Net realized and unrealized gain (loss) on trading securities increased $106,781 to a net loss of ($35,741) in 2015 from a net loss of ($142,522) in 2014. Realized gains or losses result when a trading security is sold. Unrealized gains or losses result from adjusting the Company’s carrying amount in trading securities owned at the reporting date to estimated fair value. In 2015, the Company had realized gains of $31,902 and unrealized losses of $67,643. In 2014, the Company had realized gains of $58,192 and unrealized losses of $200,714.
Income from investments increased $40,000 to $60,000 in 2015 from $20,000 in 2014.
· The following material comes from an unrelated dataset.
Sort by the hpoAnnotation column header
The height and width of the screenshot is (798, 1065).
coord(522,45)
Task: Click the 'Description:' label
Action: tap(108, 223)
Interest and other expenses increased $2,999 to $48,047 in 2015 from $45,048 in 2014. The increase was due primarily to a $2,929 increase in the accretion expense to $47,531 in 2015 from $44,602 in 2014.
Gains on asset sales decreased $51,202 to $68,487 in 2015 from $119,689. The gains in 2014 included a sale of approximately $99,000 for some non-producing leasehold that had been fully amortized. There were no similar sales in 2015.
Interest income decreased $3,824 to $13,353 in 2015 from $17,177 in 2014. This decrease was the net result of a decline in the average interest rate, partially offset by an increase in the average balance of cash equivalents and average balance of available-for-sale securities from which most of the interest income is derived. The average interest rate declined from 0.14% in 2014 to 0.11% in 2015. The average balance outstanding increased $9,082 to $11,850,477 in 2015 from $11,841,395 in 2014.
Class action settlements declined $125,585 to $5,593 in 2015 from $131,178 in 2014.
Provision for Income Taxes.
See Item 8, Note 6 to the accompanying financial statements for an analysis of the various components of income taxes. In 2015, the Company had an estimated income tax benefit of $1,472,545 as the result of a current tax provision of $386,886, offset by a deferred tax benefit of $1,859,431. In 2014, the Company had an estimated provision for income taxes of $2,117,241 as the result of a current tax provision of $2,489,141, partially offset by a deferred tax benefit of $371,900.